Haben Sie das Gefühl, dass Sie von Dingen überhäuft werden, die Sie gar nicht mehr wirklich brauchen? Ein überfülltes Zuhause kann nicht nur unordentlich wirken, sondern auch mental belasten. Mit einigen grundlegenden Prinzipien des Minimalismus können Sie nicht nur physischen Platz schaffen, sondern auch für mehr Klarheit und Ruhe in Ihrem Leben sorgen. Minimalismus bedeutet dabei nicht, auf alles zu verzichten, sondern sich auf das zu konzentrieren, was Ihnen wirklich wichtig ist. Entdecken Sie, wie Sie mit einfachen Schritten ein Zuhause schaffen, in dem Sie sich rundum wohlfühlen.

"Wahre Freiheit liegt nicht im Besitz von Dingen, sondern in der Freiheit von ihnen."

Warum Aufräumen mehr als nur Sortieren ist

Ordnung beginnt im Kopf. Bevor Sie sich mit Kisten und Schränken bewaffnen, nehmen Sie sich einen Moment Zeit, um zu reflektieren. Welche Räume stören Sie am meisten? Was sind die größten "Stolpersteine"?

Gehen Sie systematisch vor, Raum für Raum.

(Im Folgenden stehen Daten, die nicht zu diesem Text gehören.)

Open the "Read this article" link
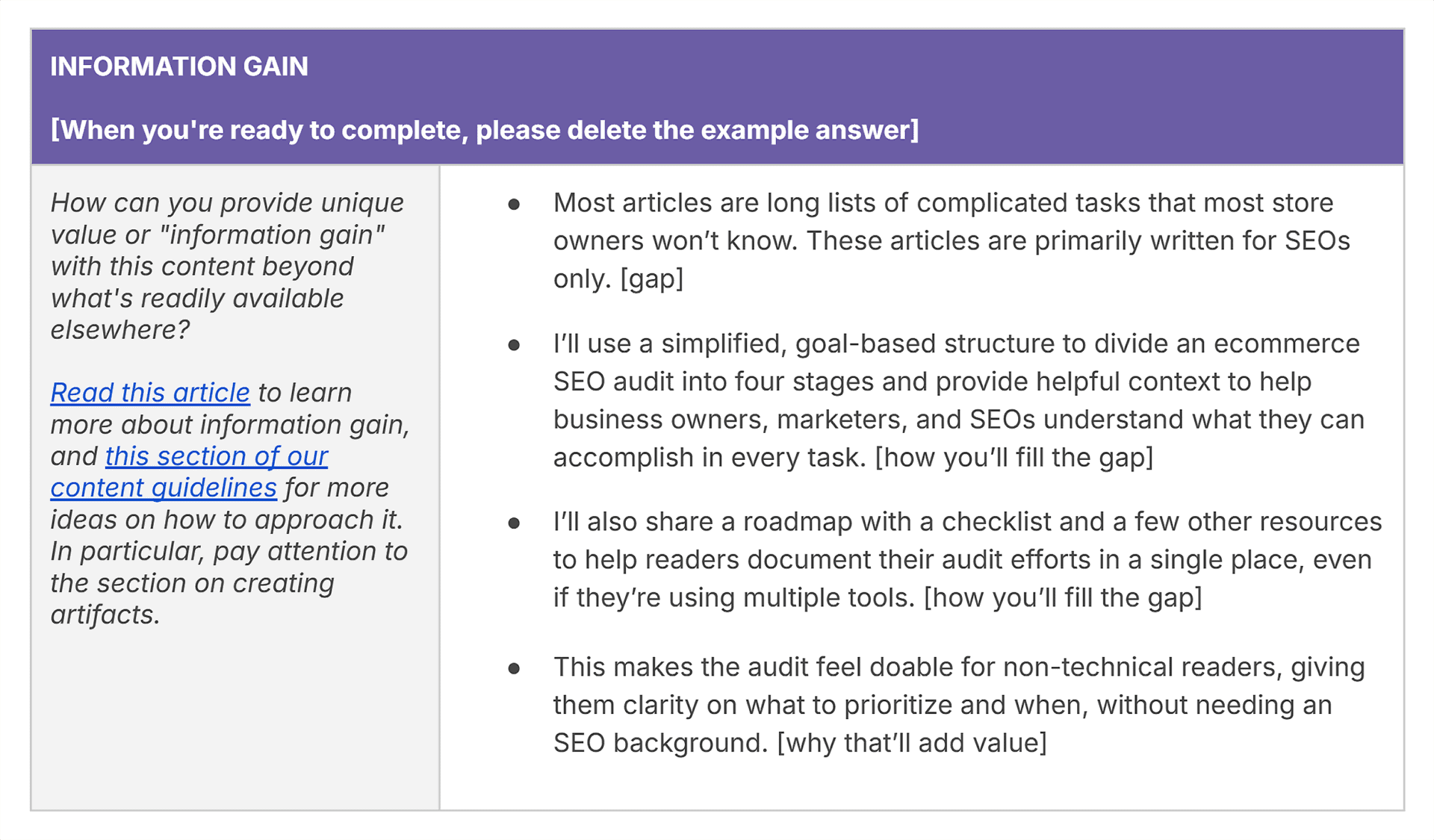This screenshot has width=1434, height=840. click(x=149, y=393)
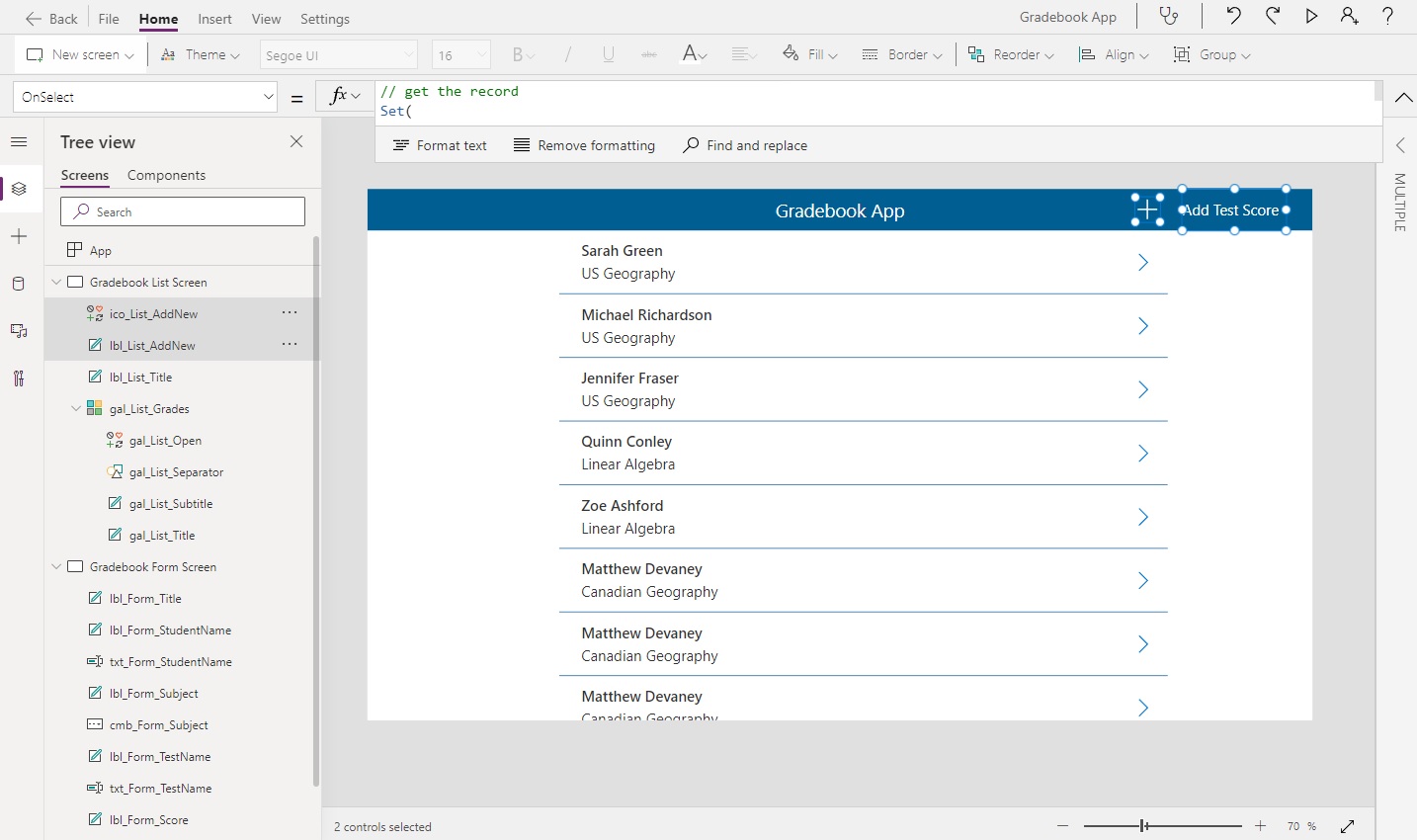Open the Data panel from the left rail
This screenshot has width=1417, height=840.
click(x=20, y=284)
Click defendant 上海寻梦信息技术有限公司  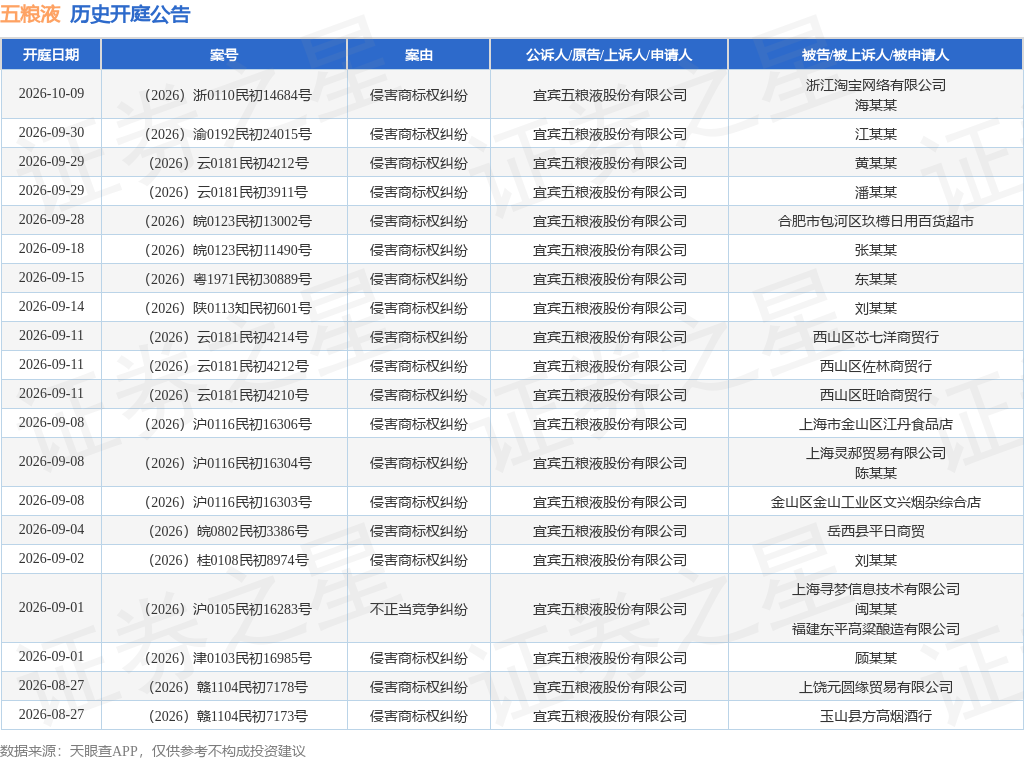coord(876,590)
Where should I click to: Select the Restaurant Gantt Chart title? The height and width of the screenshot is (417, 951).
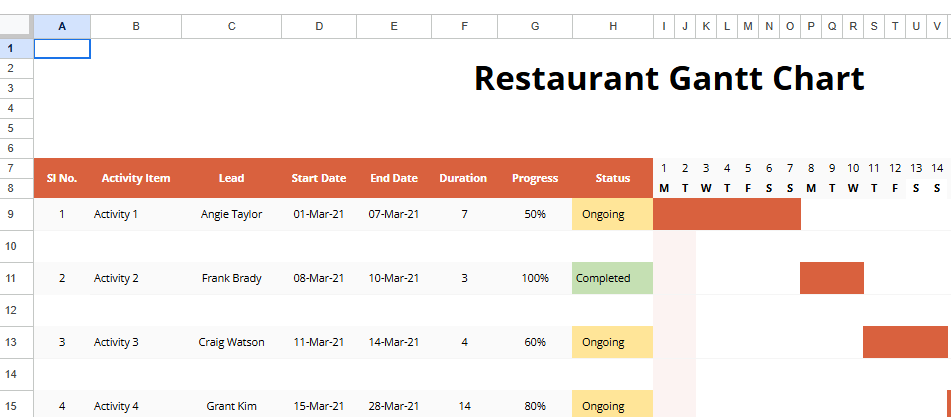click(668, 78)
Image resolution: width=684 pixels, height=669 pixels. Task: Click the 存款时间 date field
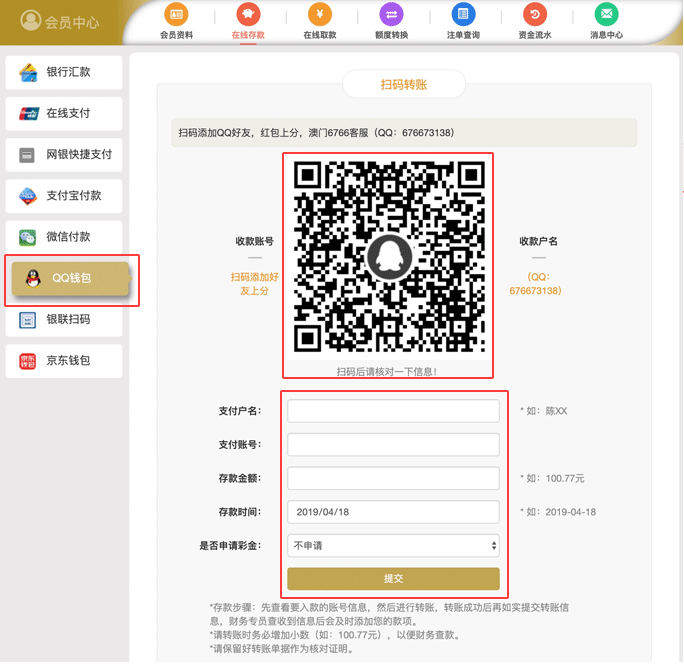click(392, 512)
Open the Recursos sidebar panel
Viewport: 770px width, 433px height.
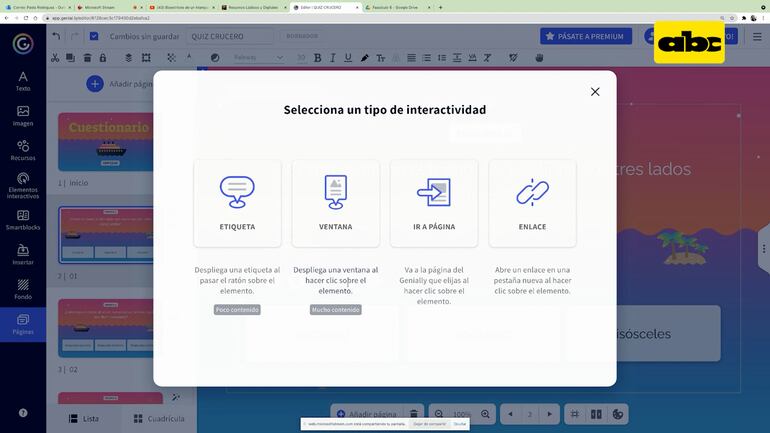click(23, 150)
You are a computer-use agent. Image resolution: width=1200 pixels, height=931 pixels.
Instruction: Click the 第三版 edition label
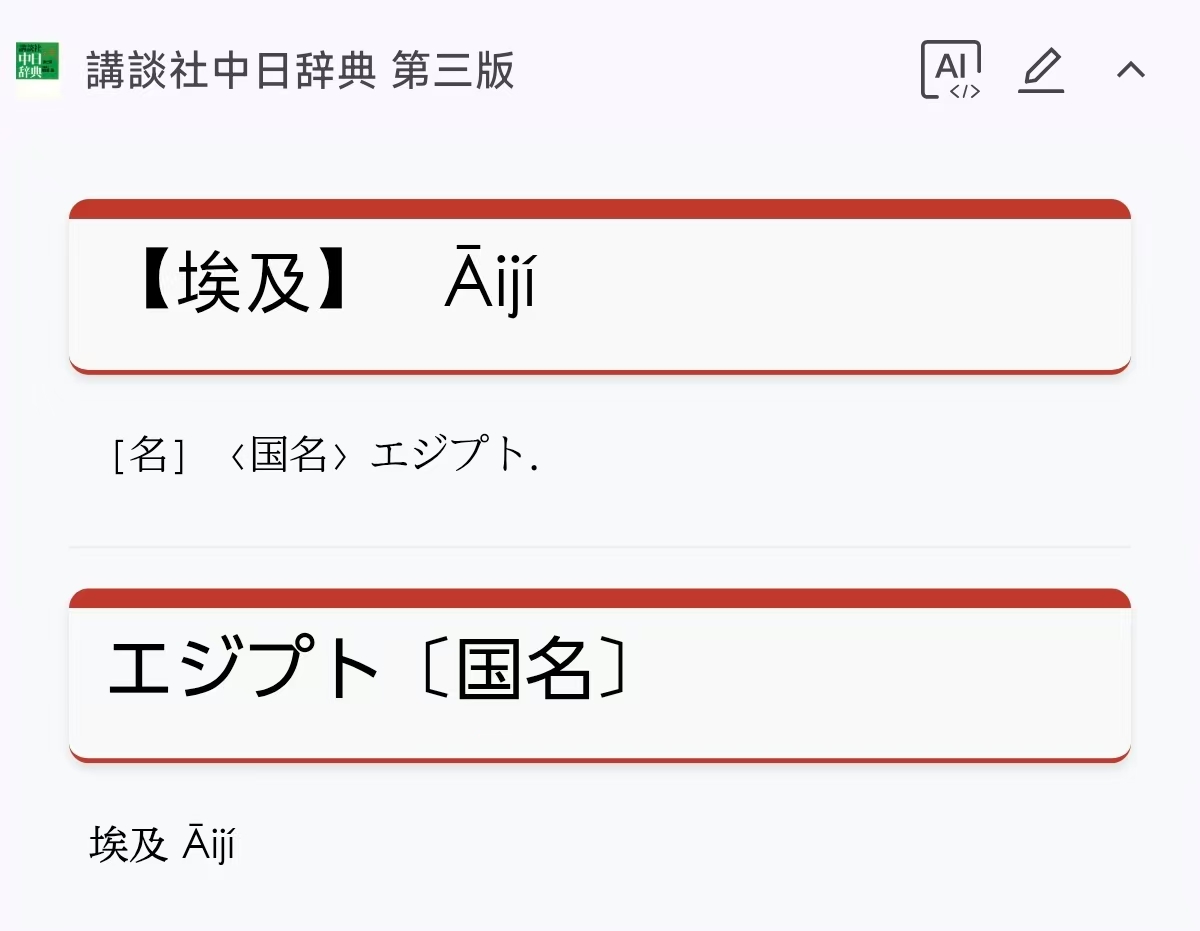tap(453, 71)
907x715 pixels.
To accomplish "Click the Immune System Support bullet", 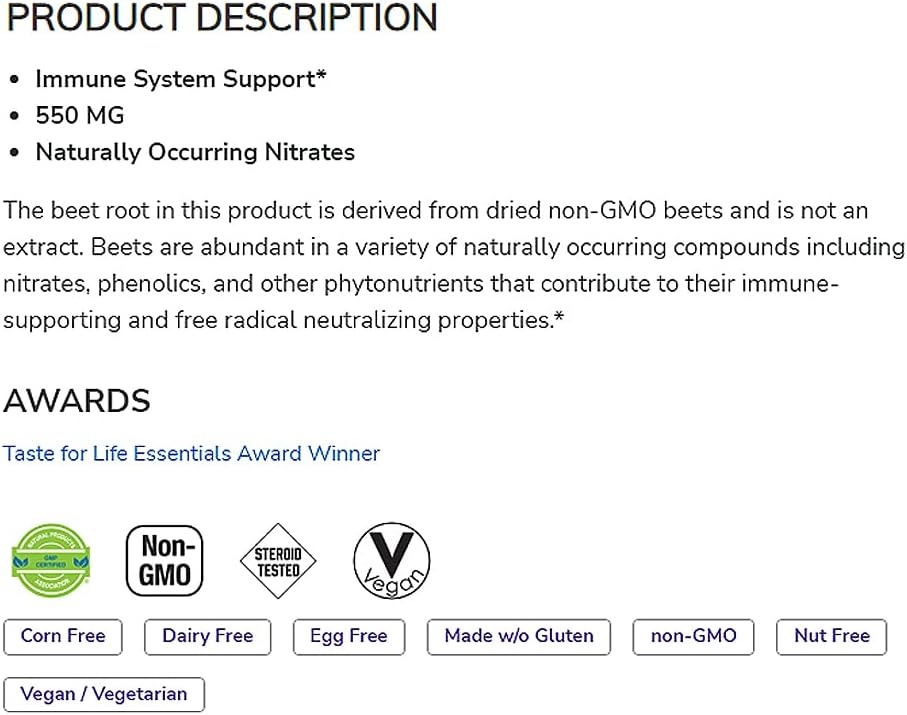I will point(180,79).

Beginnen Sie mit einem kleinen, überschaubaren Bereich wie dem Kleiderschrank oder einem Regal. Jeder kleine Erfolg motiviert und macht Lust auf mehr.

Die 3-Kisten-Methode: Ihr persönlicher Start

Eine bewährte Methode, um den Überblick zu behalten, ist die 3-Kisten-Methode. Nehmen Sie drei Kartons oder Behälter und beschriften Sie sie mit: "Behalten", "Spenden/Verkaufen" und "Wegwerfen".

Jeder Gegenstand, den Sie in die Hand nehmen, wird einer dieser Kategorien zugeordnet. Seien Sie dabei ehrlich zu sich selbst. Brauche ich das wirklich? Hat es in den letzten 12 Monaten einen Zweck erfüllt? Dieses Vorgehen hilft, Entscheidungen schneller zu treffen und den emotionalen Wert von Dingen zu hinterfragen.

Nice-to-know: Der 20/20-Regel-Test.

Kann ich diesen Gegenstand in weniger als 20 Minuten für weniger als 20 Euro ersetzen? Wenn die Antwort "Ja" lautet, brauchen Sie ihn wahrscheinlich nicht aufzubewahren. Diese einfache Regel hilft, sich von Dingen zu trennen, die man nur "für den Fall der Fälle" aufbewahrt.

Zusammengefasst: Alles was sich schnell beschaffen lässt und eigentlich nicht benötigt wird, kann weg.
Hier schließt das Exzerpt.